The media-tracking firm went through the phone bills of 60,000 people for one year to figure out that blacks talk an average of 1,331 minutes per month, compared with 647 minutes per month for whites.

Whites were the least talkative people in the study, which ended in May. Hispanics talked 826 minutes per month, and Asians and Pacific Islanders 692 minutes per month.

This isn't because blacks talk and whites text. Blacks text more too: 780 messages per month, compared with 566 for whites. Hispanics text almost as much as blacks, at 767 messages per month. Asians and Pacific Islanders text the least, at 384 per month.

One reason blacks talk more on cell phones may be that fewer of them have home phones, but this hardly explains the whole difference. According to the National Center for Health Statistics, 25 percent of black adults had only cell phone service last year, compared with 21 percent for white adults.
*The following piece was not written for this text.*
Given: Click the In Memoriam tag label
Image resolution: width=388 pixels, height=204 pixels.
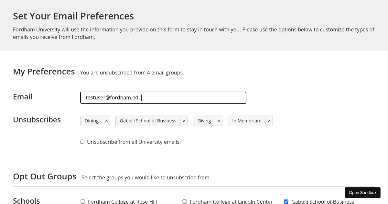Looking at the screenshot, I should [247, 120].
Blacks make more use of other phone features, too. A study by the Pew Internet & American Life Project last year found that blacks were a lot more likely to use the Internet from their phones. That finding might be party explained by their lagging adoption of home broadband.

Women talk 22 percent more than men: 856 minutes per month compared with 667. They also text 34 percent more.

The greater number of black and Hispanics in the South means that it's the most talkative area of the country. The area of heavy texting is less well defined, but it's generally more popular in the South and in the interior of the country.

Mississippi is unusual in that inhabitants are big on both texting and talking, something Nielsen believes may be due to its black population being relatively large and young – teenagers text a lot more than adults, of course.

The Nielsen panel of 60,000 households was weighted to match the Census. However, it looked only at households that got phone bills. People who have prepaid service generally don't get bills and make up about 20 percent of wireless subscribers.